Even if a bank or credit card statement satisfies the definition of a personal record, HMRC may still issue an information notice requiring the taxpayer to produce the personal record, but omitting any personal information of the above nature (FA 2008, Sch 36, para 19(3)).
‘Mixed use’ accounts
In Smith v Revenue & Customs  UKFTT 200 (TC), the taxpayer received rental income from various properties. HMRC issued an information notice during an enquiry into the taxpayer’s tax return for 2011/12, requesting (among other things) sight of bank statements for any account into which business monies were lodged or business expenditure paid, and credit card statements for any account from which business expenditure was paid. Unfortunately, the taxpayer did not operate separate business and private bank and credit card accounts. He appealed against the information notice.
The tribunal noted that an HMRC information notice does not allow access to ‘personal records’ within PACE 1984, s 12. However, the tribunal also noted that an information notice may require a person to provide documents that are personal records, omitting any personal information. The tribunal held that HMRC’s information notice should be varied (in accordance with FA 2008, Sch 36, para 19(3)), such that the appellant was required to provide the bank and credit card statements, but omitting any personal information.
Whilst the tribunal’s decision in Smith does not create a binding precedent, it will probably be seen as a worrying development by some taxpayers and advisers. It indicates that if a bank or credit card statement sheet contains no ‘personal information’, it is not a personal record, and that HMRC can request private bank and credit card statements used for mixed (personal and business) purposes, with the omission of the very limited amount of personal information as mentioned above.
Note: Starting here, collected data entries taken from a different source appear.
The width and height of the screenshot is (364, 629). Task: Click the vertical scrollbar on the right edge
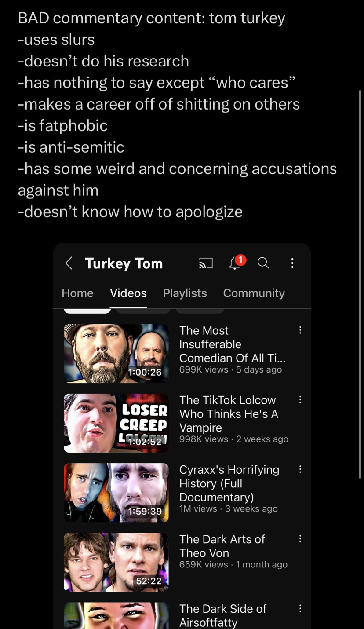coord(360,278)
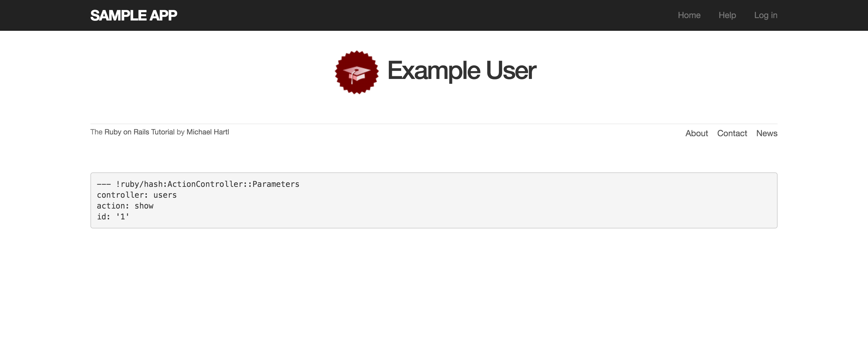
Task: Open the Help nav item
Action: 727,15
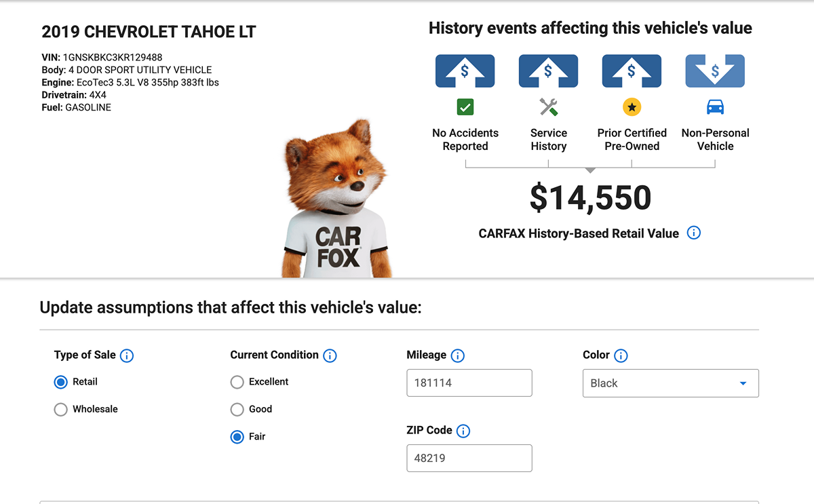Screen dimensions: 814x504
Task: Click the info icon next to Color
Action: tap(621, 355)
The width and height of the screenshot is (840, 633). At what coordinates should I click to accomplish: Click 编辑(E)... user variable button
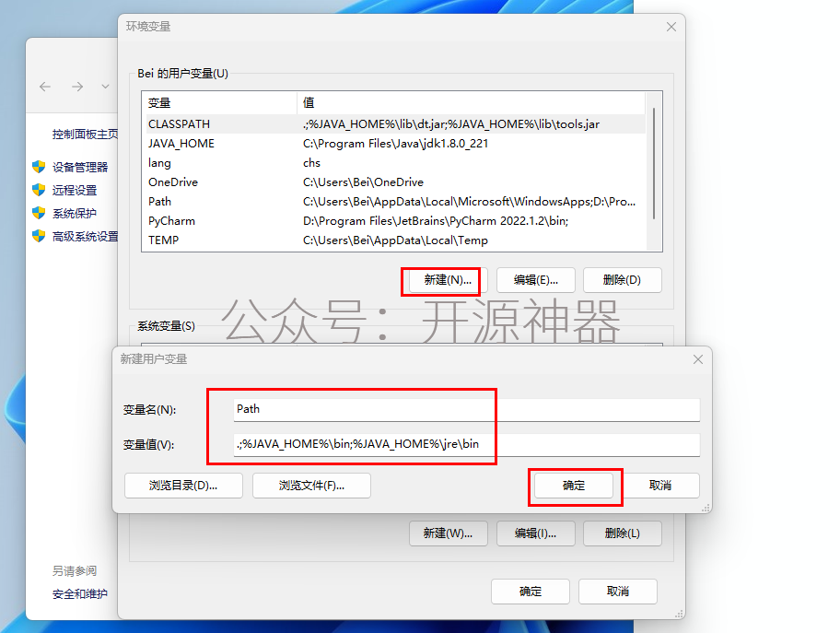click(x=536, y=280)
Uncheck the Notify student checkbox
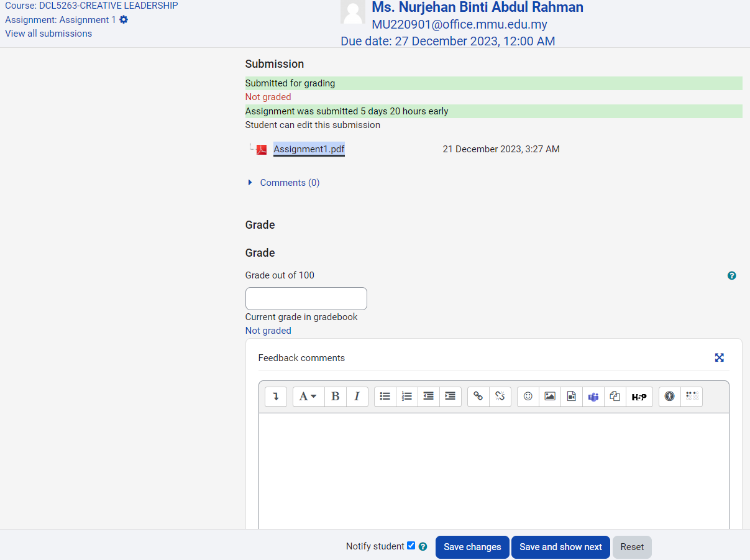The height and width of the screenshot is (560, 750). click(411, 546)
It should be remembered that the information requested by HMRC must still be ‘reasonably required’ to check the person’s tax position. However, if a private bank or credit card account was being used for both business and private purposes, it would be difficult to argue that the statements were not reasonably required in the context of an enquiry into business profits. Furthermore, there is no right of appeal against an information notice to provide information or produce documents forming part of the taxpayer’s statutory records (FA 2008, Sch 36, para 29(2)). To avoid such problems, taxpayers should therefore maintain entirely separate business and private bank and credit card accounts.